- [PROVIDED MATERIAL]:
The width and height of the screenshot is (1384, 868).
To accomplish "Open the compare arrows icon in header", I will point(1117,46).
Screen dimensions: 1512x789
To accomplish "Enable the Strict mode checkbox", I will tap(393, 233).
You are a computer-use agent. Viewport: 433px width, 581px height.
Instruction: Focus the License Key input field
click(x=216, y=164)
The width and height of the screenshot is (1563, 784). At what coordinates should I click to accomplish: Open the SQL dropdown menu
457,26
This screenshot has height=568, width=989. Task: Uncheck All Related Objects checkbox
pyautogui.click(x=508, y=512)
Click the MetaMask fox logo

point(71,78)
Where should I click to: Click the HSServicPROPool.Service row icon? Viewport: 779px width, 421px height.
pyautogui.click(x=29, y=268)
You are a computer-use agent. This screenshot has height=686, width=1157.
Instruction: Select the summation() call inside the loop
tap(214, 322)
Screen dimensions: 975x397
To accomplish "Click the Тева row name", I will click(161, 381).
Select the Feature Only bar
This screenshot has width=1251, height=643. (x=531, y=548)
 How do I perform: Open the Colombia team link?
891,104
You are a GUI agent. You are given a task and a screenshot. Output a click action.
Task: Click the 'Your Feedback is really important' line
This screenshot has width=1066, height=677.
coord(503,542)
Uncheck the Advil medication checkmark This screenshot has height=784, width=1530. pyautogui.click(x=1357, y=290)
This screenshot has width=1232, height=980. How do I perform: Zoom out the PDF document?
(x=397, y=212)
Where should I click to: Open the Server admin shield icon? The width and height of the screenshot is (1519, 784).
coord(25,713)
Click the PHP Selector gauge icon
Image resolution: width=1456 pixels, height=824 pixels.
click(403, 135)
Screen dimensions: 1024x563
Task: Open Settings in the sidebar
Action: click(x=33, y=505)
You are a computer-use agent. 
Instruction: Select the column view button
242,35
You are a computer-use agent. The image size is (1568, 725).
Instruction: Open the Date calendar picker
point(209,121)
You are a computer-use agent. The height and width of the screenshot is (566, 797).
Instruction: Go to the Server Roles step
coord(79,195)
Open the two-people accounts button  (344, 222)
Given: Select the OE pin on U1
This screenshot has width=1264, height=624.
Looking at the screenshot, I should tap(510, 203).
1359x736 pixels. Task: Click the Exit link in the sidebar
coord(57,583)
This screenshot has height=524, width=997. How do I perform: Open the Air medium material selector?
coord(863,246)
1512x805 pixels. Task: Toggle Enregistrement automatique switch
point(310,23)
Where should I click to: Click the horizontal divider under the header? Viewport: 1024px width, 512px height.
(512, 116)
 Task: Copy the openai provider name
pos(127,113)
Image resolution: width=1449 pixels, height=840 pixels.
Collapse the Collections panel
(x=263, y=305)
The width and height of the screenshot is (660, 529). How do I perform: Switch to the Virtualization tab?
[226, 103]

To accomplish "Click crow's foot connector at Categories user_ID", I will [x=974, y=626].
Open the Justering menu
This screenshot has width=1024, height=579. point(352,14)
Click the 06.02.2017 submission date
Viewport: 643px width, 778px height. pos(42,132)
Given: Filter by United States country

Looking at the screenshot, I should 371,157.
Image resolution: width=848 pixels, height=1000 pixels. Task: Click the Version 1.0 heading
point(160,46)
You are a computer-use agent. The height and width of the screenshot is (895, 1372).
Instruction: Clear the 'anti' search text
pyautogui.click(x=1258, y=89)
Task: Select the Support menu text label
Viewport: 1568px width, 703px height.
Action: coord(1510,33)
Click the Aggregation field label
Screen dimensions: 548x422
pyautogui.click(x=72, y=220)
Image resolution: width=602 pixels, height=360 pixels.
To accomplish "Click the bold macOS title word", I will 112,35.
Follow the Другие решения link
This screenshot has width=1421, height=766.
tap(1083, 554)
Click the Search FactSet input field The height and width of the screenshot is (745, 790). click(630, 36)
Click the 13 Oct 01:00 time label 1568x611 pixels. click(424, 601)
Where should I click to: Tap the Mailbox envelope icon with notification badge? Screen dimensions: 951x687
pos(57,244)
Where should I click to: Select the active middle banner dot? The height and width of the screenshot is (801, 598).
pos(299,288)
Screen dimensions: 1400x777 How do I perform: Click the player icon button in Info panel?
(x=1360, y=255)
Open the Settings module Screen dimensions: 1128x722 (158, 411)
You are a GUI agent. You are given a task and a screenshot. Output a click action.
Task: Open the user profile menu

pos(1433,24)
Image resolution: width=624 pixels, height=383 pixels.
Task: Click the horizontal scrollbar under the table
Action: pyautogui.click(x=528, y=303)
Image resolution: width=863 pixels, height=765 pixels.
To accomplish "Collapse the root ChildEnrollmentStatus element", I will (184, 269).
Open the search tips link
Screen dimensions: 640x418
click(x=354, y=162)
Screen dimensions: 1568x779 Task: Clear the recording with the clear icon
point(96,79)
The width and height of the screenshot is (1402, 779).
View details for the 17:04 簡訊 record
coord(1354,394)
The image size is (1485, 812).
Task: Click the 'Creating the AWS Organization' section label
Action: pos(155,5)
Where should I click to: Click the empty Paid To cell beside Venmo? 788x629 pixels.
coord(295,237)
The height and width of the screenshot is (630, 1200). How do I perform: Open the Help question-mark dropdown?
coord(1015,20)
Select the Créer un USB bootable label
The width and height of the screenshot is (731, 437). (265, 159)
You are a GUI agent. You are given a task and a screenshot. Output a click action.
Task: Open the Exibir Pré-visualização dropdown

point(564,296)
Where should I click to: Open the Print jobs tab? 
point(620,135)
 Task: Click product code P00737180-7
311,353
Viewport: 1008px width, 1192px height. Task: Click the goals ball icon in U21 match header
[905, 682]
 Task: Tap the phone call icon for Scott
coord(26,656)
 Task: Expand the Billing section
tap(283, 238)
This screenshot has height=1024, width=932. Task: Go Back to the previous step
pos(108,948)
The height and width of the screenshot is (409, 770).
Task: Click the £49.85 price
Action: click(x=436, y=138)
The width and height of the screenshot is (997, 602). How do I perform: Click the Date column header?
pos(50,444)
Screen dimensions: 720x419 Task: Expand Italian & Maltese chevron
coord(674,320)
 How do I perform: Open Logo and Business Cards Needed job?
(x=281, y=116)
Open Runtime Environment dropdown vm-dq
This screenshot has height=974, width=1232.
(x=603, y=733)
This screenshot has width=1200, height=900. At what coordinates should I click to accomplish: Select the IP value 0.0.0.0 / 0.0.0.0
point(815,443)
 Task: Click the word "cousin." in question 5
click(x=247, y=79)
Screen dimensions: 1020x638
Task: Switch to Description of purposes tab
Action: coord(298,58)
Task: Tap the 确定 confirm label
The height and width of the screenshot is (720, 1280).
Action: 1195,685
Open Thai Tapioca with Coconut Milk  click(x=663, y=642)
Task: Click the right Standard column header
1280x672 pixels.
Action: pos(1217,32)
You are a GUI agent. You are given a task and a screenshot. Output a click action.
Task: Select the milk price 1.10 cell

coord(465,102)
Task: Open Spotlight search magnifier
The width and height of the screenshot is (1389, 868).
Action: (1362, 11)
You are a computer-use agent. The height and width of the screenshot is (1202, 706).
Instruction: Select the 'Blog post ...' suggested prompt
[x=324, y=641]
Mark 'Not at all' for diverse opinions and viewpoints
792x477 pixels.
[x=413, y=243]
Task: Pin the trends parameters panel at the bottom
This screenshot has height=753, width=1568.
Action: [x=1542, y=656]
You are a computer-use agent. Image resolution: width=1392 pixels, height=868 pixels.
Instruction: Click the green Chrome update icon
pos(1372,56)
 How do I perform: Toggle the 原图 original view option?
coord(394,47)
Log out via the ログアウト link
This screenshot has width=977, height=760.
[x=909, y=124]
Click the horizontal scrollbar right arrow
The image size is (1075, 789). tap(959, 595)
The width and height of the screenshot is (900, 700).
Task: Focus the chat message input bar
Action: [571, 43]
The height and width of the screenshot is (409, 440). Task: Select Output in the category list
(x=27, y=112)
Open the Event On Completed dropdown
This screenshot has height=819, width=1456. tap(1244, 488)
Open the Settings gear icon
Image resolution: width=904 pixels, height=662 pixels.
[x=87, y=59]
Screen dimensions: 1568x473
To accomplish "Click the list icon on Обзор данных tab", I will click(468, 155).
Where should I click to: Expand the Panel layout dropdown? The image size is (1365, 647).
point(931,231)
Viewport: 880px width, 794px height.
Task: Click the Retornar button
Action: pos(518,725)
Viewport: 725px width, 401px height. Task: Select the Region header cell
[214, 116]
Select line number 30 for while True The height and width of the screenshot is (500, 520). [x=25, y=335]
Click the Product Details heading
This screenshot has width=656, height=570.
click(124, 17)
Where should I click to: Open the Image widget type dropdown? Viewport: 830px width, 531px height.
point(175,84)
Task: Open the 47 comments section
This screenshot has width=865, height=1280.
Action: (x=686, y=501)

- [AIM]: Update the part of the records that opens with the first line and closes with the line containing "(x=397, y=212)". Replace "checkbox" with "toggle", keep everything else the same, and give back only those lines.

- [WRITTEN SOLUTION]:
The width and height of the screenshot is (1384, 868).
To accomplish "Open the compare arrows icon in header", I will point(1117,46).
Screen dimensions: 1512x789
To accomplish "Enable the Strict mode toggle", I will tap(393, 233).
You are a computer-use agent. Viewport: 433px width, 581px height.
Instruction: Focus the License Key input field
click(x=216, y=164)
The width and height of the screenshot is (1563, 784). At what coordinates should I click to accomplish: Open the SQL dropdown menu
457,26
This screenshot has height=568, width=989. Task: Uncheck All Related Objects toggle
pyautogui.click(x=508, y=512)
Click the MetaMask fox logo

point(71,78)
Where should I click to: Click the HSServicPROPool.Service row icon? Viewport: 779px width, 421px height.
pyautogui.click(x=29, y=268)
You are a computer-use agent. This screenshot has height=686, width=1157.
Instruction: Select the summation() call inside the loop
tap(214, 322)
Screen dimensions: 975x397
To accomplish "Click the Тева row name", I will click(161, 381).
Select the Feature Only bar
This screenshot has width=1251, height=643. (x=531, y=548)
 How do I perform: Open the Colombia team link?
891,104
You are a GUI agent. You are given a task and a screenshot. Output a click action.
Task: Click the 'Your Feedback is really important' line
This screenshot has width=1066, height=677.
coord(503,542)
Uncheck the Advil medication checkmark This screenshot has height=784, width=1530. pyautogui.click(x=1357, y=290)
This screenshot has width=1232, height=980. How do I perform: Zoom out the PDF document?
(x=397, y=212)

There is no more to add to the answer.